Woody Guthrie used song and lyrics to speak out against the way black people were being treated in the deep south of America, at a time when it was dangerous to do so. He spoke up for the role of women, and wrote a song that championed women’s rights (pre-feminism). He highlighted the plight of immigrant workers being brought in from Mexico as slave labour, and then deported as illegals as soon as they were not needed.
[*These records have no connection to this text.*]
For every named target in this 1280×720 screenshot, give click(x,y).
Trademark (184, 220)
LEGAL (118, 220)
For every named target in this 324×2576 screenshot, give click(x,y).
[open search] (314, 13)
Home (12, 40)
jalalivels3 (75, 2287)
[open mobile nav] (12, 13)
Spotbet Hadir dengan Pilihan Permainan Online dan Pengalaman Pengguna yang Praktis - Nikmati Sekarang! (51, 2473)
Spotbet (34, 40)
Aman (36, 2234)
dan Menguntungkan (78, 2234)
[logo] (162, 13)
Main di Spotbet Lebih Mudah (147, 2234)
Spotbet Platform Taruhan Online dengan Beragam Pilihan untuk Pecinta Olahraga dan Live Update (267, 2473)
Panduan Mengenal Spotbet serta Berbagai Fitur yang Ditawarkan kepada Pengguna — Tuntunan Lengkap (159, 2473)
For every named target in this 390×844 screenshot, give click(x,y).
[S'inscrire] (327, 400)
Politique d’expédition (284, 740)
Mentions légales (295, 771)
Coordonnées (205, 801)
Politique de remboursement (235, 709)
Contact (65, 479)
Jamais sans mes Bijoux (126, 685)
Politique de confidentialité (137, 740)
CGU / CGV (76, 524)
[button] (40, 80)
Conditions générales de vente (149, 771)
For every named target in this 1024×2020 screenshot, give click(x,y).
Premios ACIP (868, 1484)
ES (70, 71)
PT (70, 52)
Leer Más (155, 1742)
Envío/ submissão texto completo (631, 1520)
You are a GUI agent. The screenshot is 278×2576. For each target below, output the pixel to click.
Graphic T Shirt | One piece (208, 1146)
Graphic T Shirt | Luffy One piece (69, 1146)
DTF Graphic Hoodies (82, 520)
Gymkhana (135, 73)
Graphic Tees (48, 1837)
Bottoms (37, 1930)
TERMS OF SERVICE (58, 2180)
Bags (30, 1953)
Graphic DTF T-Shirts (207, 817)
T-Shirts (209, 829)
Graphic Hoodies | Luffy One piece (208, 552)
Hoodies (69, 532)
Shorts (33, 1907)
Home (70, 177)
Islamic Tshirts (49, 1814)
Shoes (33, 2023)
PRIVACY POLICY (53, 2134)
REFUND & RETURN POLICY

The Guthrie story also has a special kind of resonance for me personally.  This month also marks the 100th birthday of my Aunt Ebie.  Ebie (or Elizabeth) is my dad’s big sister, and an absolute gem of a lady, who now lives in Australia. She grew up in Edinburgh, and later in Glasgow. Billy Bragg has discovered an old lyric amongst the Guthrie archives, never before known and never set to music. It is called Going Up the Clyde, and was written by Guthrie while in Glasgow after his ship was torpedoed while serving in the Merchant Marine during the war.

Billy Bragg will be playing the song for the very first time tonight (14 Sep 2012) in a Glasgow gig to celebrate Woody’s 100. He says, “(the words) were written as an anti-Nazi theme in keeping with Guthrie’s left wing politics and the times, but also refers to his impressions of Glasgow and the “resonance” he felt with the people of the city. There are also references to Glasgow’s Red Clydeside period – the city’s era of political radicalism and industrial militancy.” 

I can’t wait to hear the song, and I keep thinking of how Woody and Aunt Ebie, both exactly the same age, would have been in Glasgow at that time when the song was being written.

Happy Birthday Woody. Writer, Singer, Poet, and, above all, Leader.

And, Happy 100th Birthday Aunt Ebie.